A half mile in I slowed at the pond apple outcrop, felt for the slight shift in water drifting west, and let it lead me. Two column-like cypress trees marked my entryway. A shallow- water entrance took me back fifty yards off the main river to a small dock platform. From there, steps climbed up to my back door. There was no one in sight. Not an unnatural sound save my own.

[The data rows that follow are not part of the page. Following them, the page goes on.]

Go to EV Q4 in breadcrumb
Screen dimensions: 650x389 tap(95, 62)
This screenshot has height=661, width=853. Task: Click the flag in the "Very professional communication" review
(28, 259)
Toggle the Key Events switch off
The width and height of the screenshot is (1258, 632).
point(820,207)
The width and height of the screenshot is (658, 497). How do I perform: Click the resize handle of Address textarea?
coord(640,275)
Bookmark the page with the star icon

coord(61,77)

I looped a line from the dock around the bow seat and climbed out onto the landing. Then I bent to the first step of the staircase and under the glint of dawn looked carefully for a pattern in the moisture. No careless feet. The surface was undisturbed. Shortly after I’d moved in here, a friend suggested I hook up some kind of alarm system. He was convinced I’d be the target for uninvited explorers and bone-headed adventurers who might think that any cabin this remote belonged to anyone who could find it. I thought about it, but after several months of being here, I dismissed the idea. By listening and absorbing every sound, I reasoned, I would hear anyone sloshing and grunting and disturbing the flow of the place.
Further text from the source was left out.